In 2015 UKFI and the Shareholder Executive became subsidiaries of UK Government Investments (UKGI) and in April 2016 both were merged. The disposal of Lloyds shares was completed in May 2017. UKFI ceased trading on 31 March 2018, and management of the remaining shareholdings in RBS and UKAR were transferred to UKGI, a limited company wholly owned by HM Treasury.

===Lloyds Banking Group===
HM Treasury's shareholdings in Lloyds Banking Group dropped from 43% to 41% in February 2010 after it issued 3.14 billion new shares, and dropped again in 2013 from 39% to 33% after it sold £3.2 billion worth of shares. A trading plan of incremental sales during 2015 reduced the stake to below 10% by the end of October. Sales resumed in November 2016, as the holding was reduced to 7.99%. By mid March 2017 the holding was 2.95%, and by late April 2017 it was just 0.89%. On 17 May 2017, the government confirmed that all its shares in Lloyds had been sold.

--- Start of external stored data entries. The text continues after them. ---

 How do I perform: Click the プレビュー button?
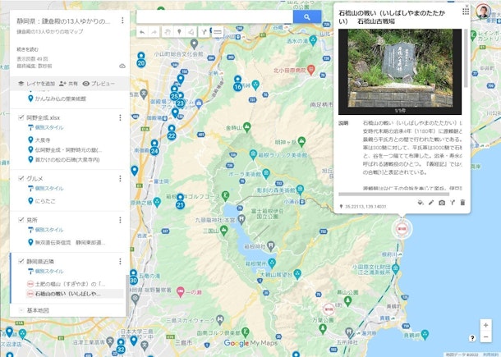pos(98,84)
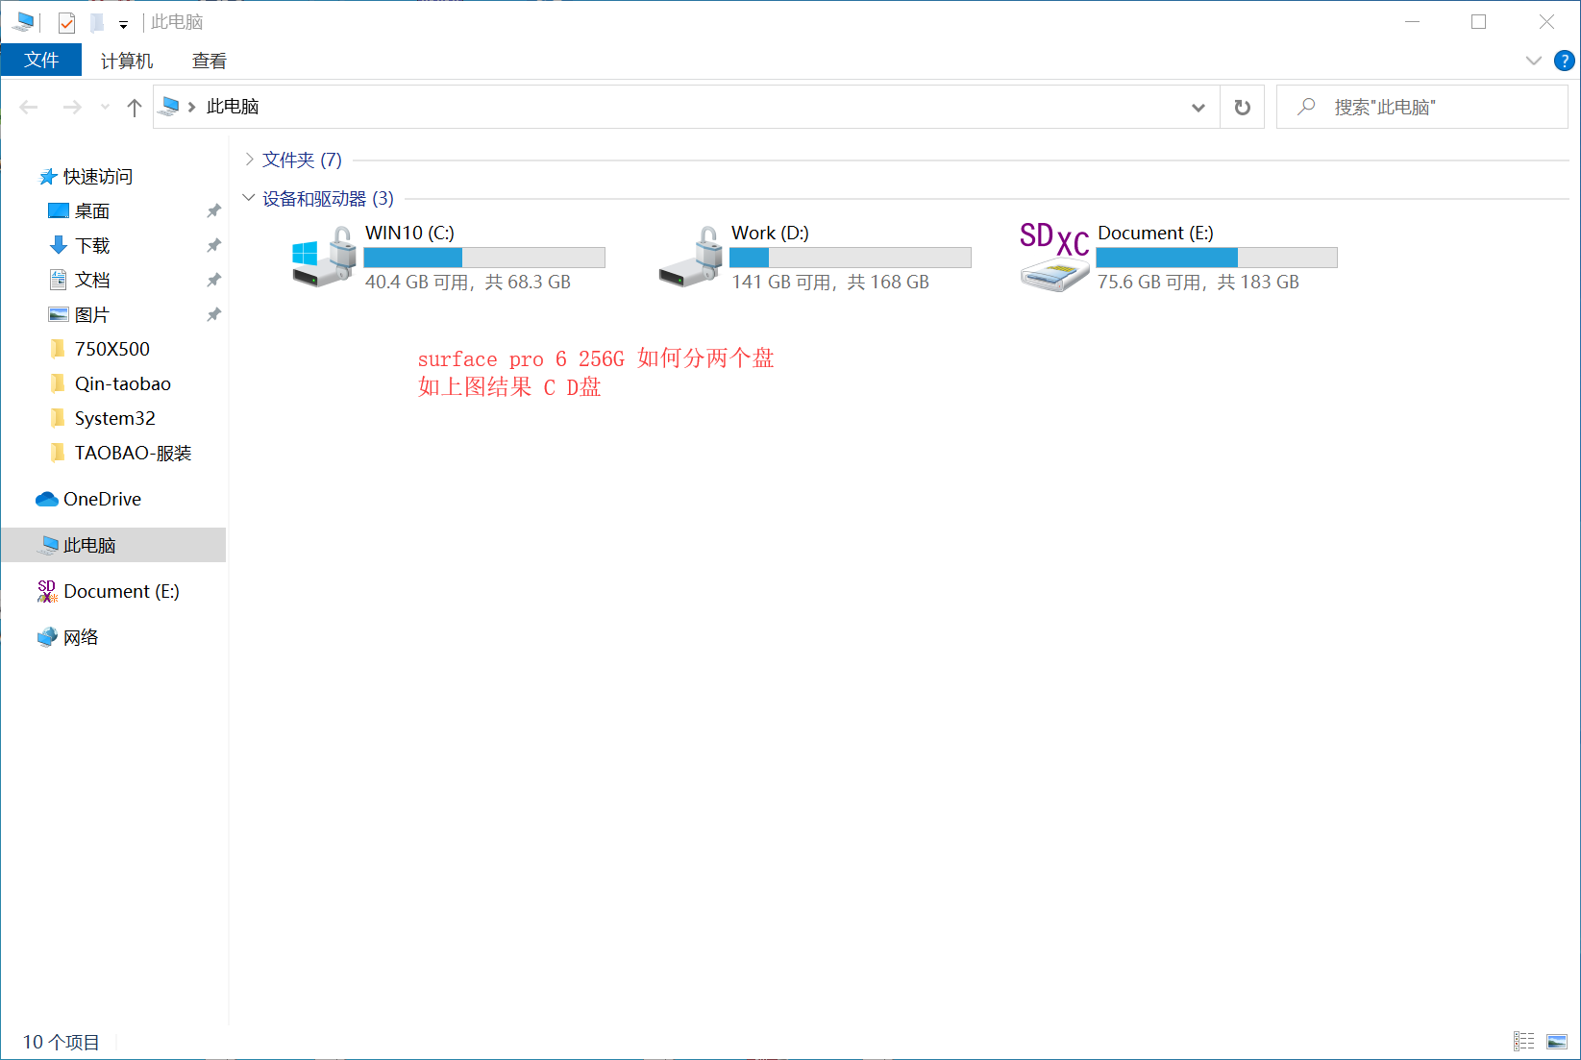Viewport: 1581px width, 1060px height.
Task: Select the 查看 ribbon tab
Action: coord(209,61)
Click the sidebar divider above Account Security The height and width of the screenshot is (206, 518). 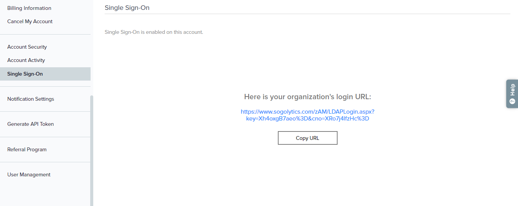(45, 34)
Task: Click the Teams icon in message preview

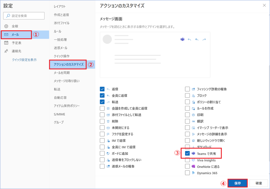Action: 182,40
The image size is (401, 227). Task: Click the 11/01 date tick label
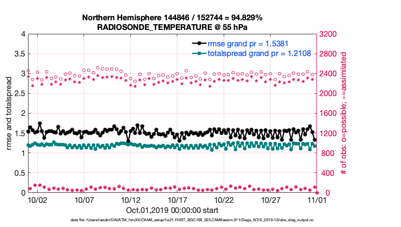pos(317,199)
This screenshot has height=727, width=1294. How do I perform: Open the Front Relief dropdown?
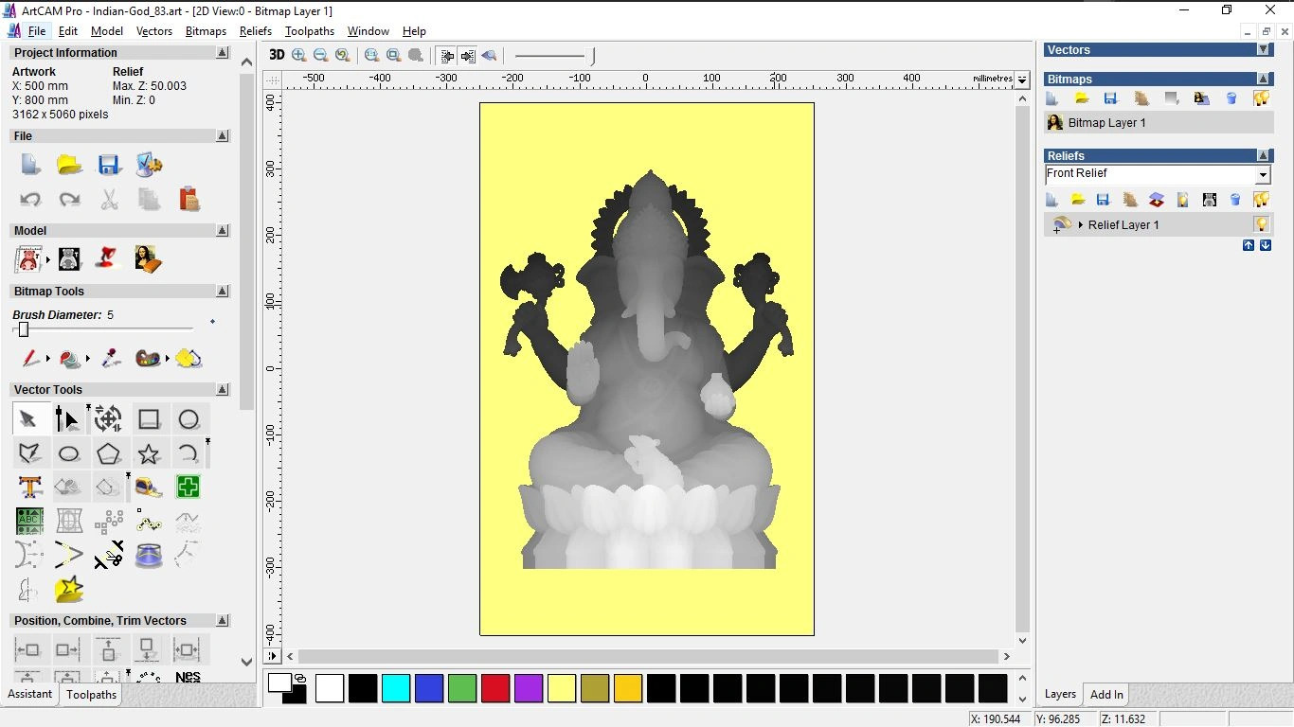click(x=1263, y=174)
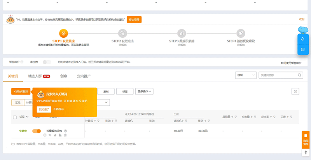
Task: Click the 智能出价 help question mark icon
Action: point(22,62)
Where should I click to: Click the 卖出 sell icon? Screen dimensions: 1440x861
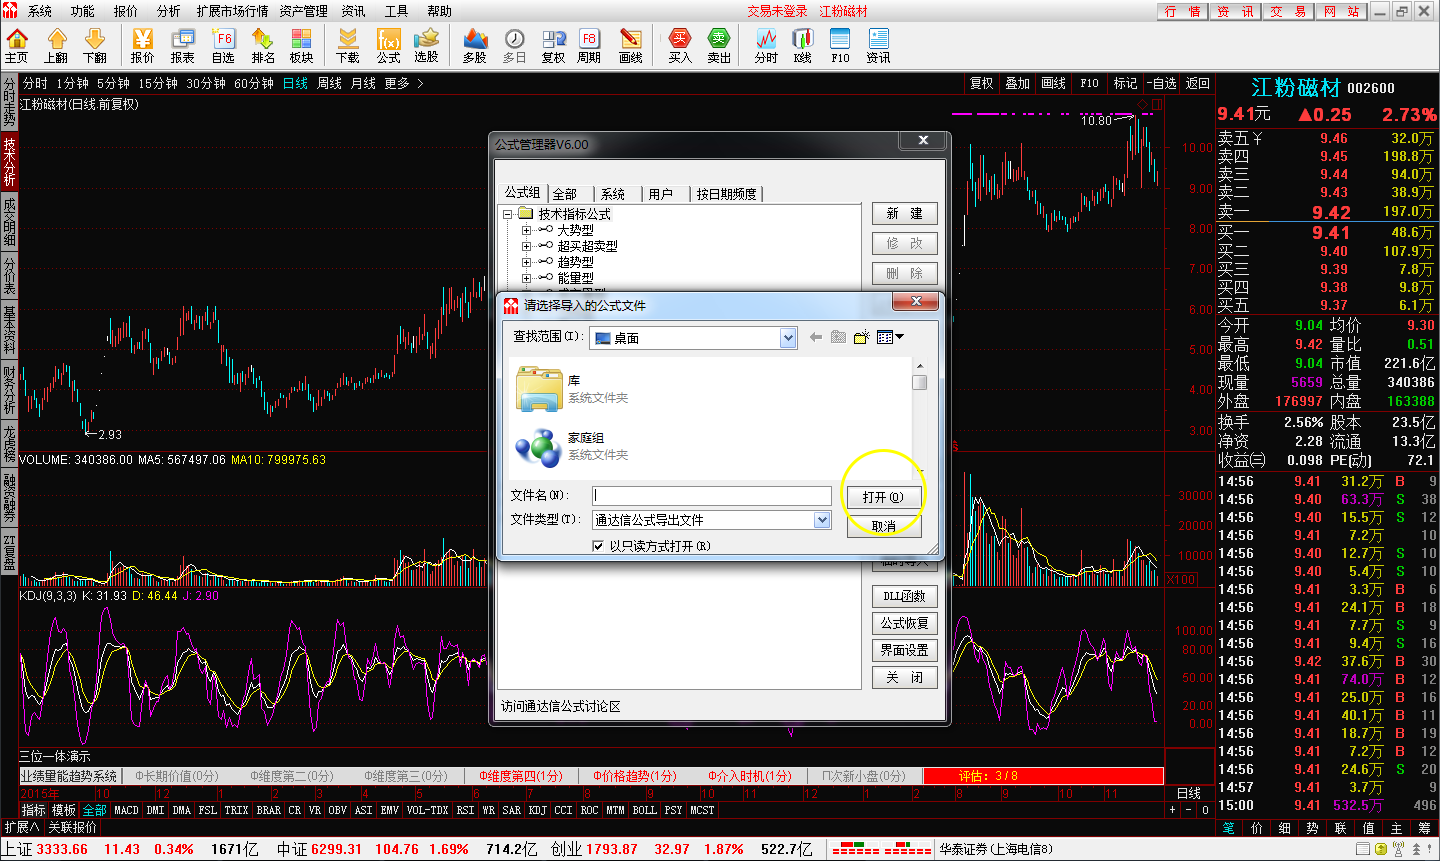tap(719, 45)
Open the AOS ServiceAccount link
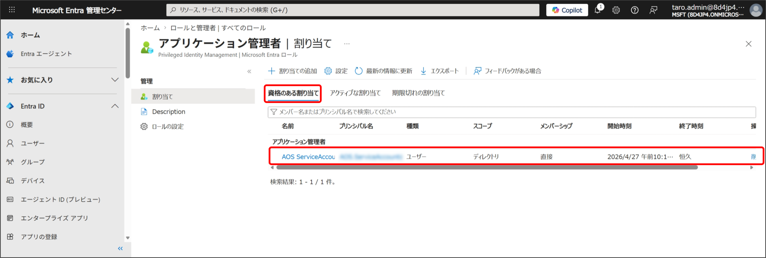Screen dimensions: 766x258 (308, 157)
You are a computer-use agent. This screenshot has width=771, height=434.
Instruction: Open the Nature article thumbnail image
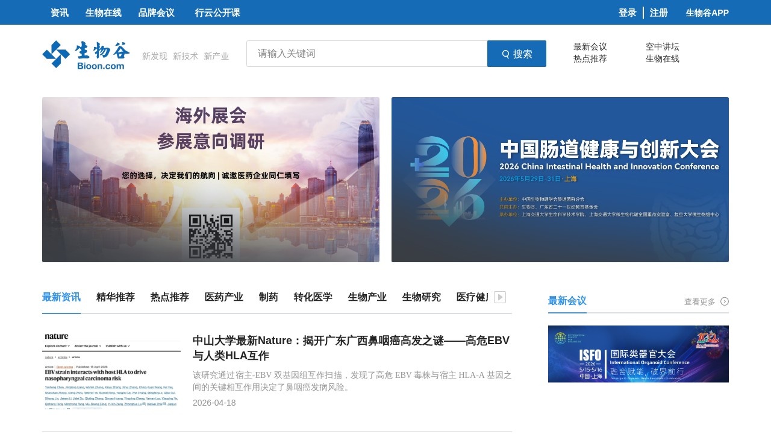click(111, 371)
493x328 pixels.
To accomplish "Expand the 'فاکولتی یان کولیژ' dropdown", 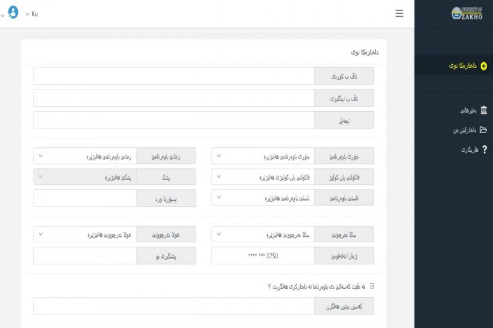I will click(x=263, y=177).
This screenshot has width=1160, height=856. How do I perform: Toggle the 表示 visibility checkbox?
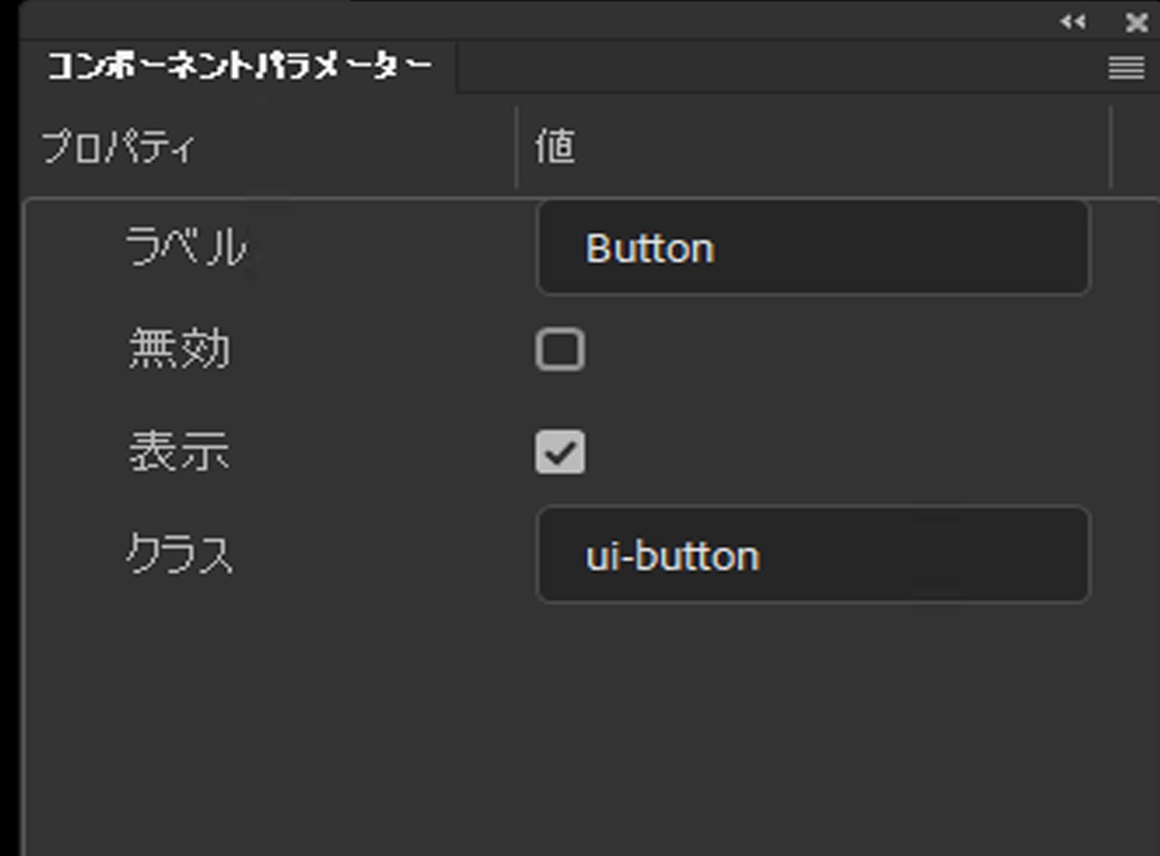coord(561,452)
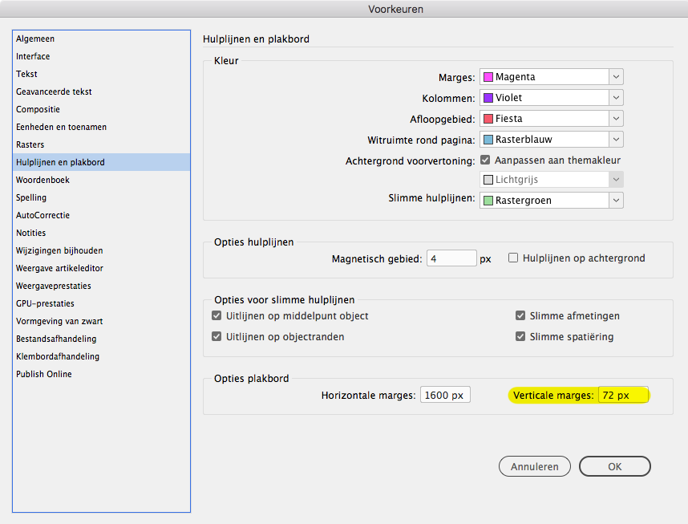The width and height of the screenshot is (688, 524).
Task: Open the Publish Online preferences section
Action: pyautogui.click(x=43, y=374)
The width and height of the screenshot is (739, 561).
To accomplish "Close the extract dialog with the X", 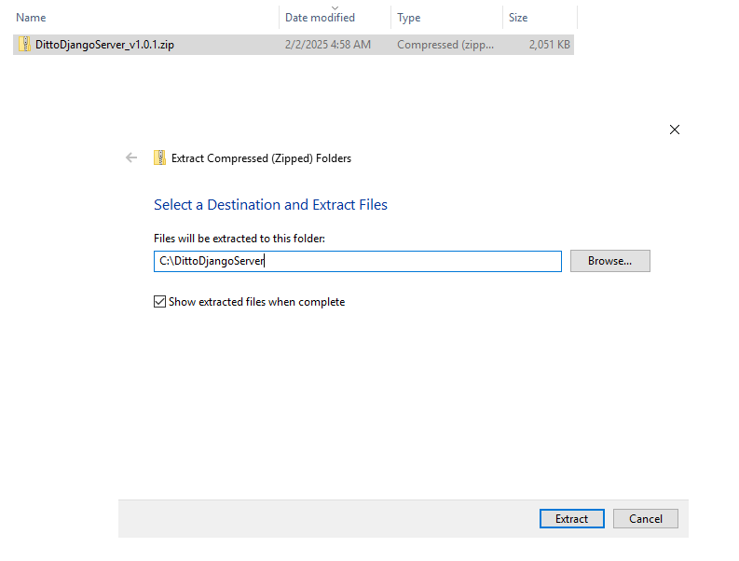I will point(675,130).
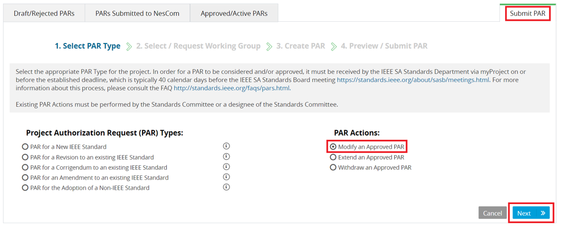This screenshot has height=228, width=561.
Task: Open info icon for Non-IEEE Standard Adoption
Action: [x=226, y=187]
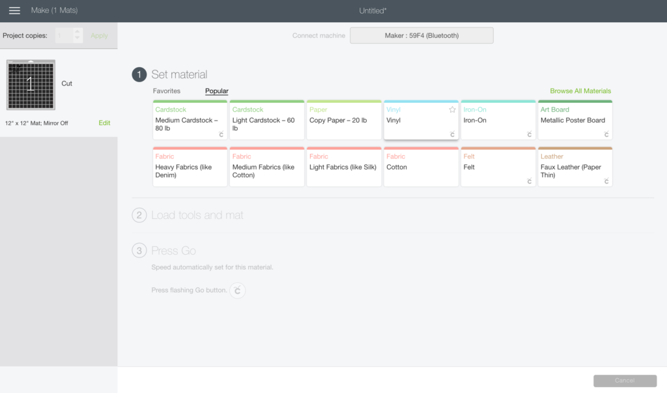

===Royal Bank of Scotland Group===
On 3 November 2009, the government injected further capital into Royal Bank of Scotland Group (RBS), which resulted in HM Treasury's shareholdings in the company rising from 70% to 83%. The proportion of the shareholding fell slightly to 80% by the end of March 2014, because of new issues of shares to other shareholders during the previous few years. The government's stake had further decreased to 78.3% by August 2015. That month, UKFI disposed of 5.4% of their shareholding in RBS. In April 2020 the shareholding was 62% and later that year the company was rebranded as NatWest Group. On 30 May 2025, the government sold the last of its shares in NatWest.

===UK Asset Resolution===
UK Asset Resolution (UKAR) held the residual assets of Northern Rock and Bradford & Bingley. On 1 January 2012, Northern Rock was sold to Virgin Money. The residual mortgage assets of NRAM and Bradford & Bingley were gradually sold off in tranches, with the final sales completed on 29 October 2021.